Por suerte, sólo en contadas ocasiones he tenido que presenciar situaciones similares. Una de ellas ocurrió hace pocos meses en Fez, durante la Fiesta del Cordero. Eran algo así como las cinco de la tarde y nos dirigíamos con el coche a dar una vuelta por la medina. Yo era la única mujer española, el resto todo hombres marroquíes, y aparcamos el coche fuera de una de las entradas principales, junto a otros seis o siete vehículos que estaban allí estacionados. Como suele ocurrir en estos casos, sin saber de dónde, apareció un policía con su camisa azul y sus pantalones oscuros. Un policía muy moreno, delgado, larguirucho, con bigote, de unos 50 años. Uno de esos policías a los que, en cuanto ve una matrícula de fuera, se les ilumina la mirada.

Después de un cálido saludo a todos los presentes y sin dejar de sonreír nos dijo: «Ahí no se puede aparcar». Mientras se apoyaba en otro de los coches aparcados. ¿Por qué no?, le dijeron. «Porque no… Que no se puede». Fueron varios minutos de conversación aparentemente distendida, en los que el agente lo único que buscaba realmente, como viene siendo habitual, es que el pringao de turno le soltara unos cuantos dirhams para dejarnos marchar.

Para mi sorpresa, finalmente dejamos el coche allí y nos adentramos en la laberíntica medina sin haberle dado ni una sola moneda al policía. Después de varias horas de paseo, compras por el zoco, Hawaii y batidos de aguacate volvimos al coche. Y –oh sorpresa– allí estaba el policía. Sentado en una silla destartalada custodiando nuestro vehículo. De nuevo, con una simpatía sospecha, nos dijo que nos habíamos dejado el coche abierto y que, para que nadie le hiciera nada a nuestro querido tomobil, se había quedado allí  –como buen samaritano – cuidando de él.
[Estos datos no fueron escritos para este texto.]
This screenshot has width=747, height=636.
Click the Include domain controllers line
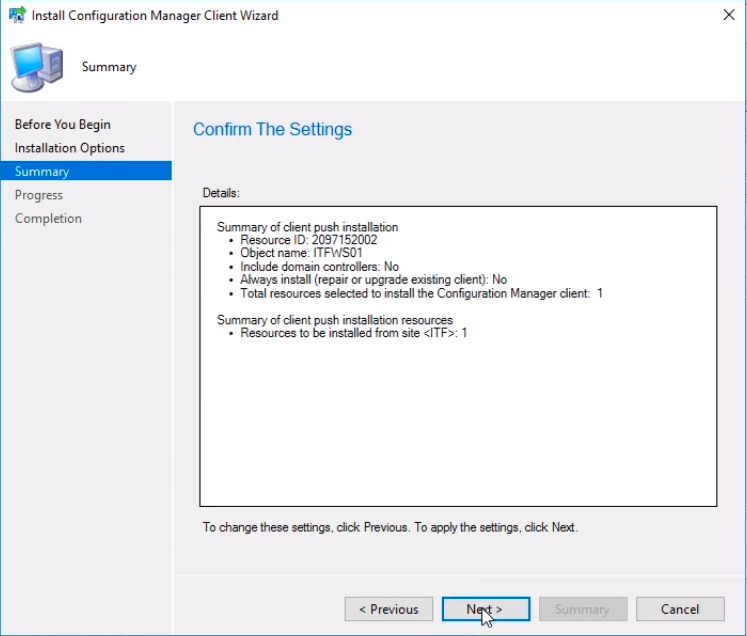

Ni que decir tiene que si antes ya esperaba recibir flus, ahora directamente esperaba una jugosa recompensa. Tras varias negativas y viendo que ya estaba perdiendo demasiado tiempo con nosotros terminó por rendirse, no sin antes soltar su última perlita de la noche con cara de corderito degollado. «Khouya, ¿ni para un cafecito me vais a dar?» «Y un cigarro», le faltó decir. Aunque no soy yo de colaborar con esta lacra, mucho menos llegados a ese punto, he de reconocer que uno de los jóvenes marroquíes –a los que estas situaciones les resultan de los más cotidianas y habituales– le dio varios dirhams. Lo justo para que se tomara un café solo después de una ajetreada tarde sentado al lado de un coche español, velando por la seguridad de sus queridos compatriotas.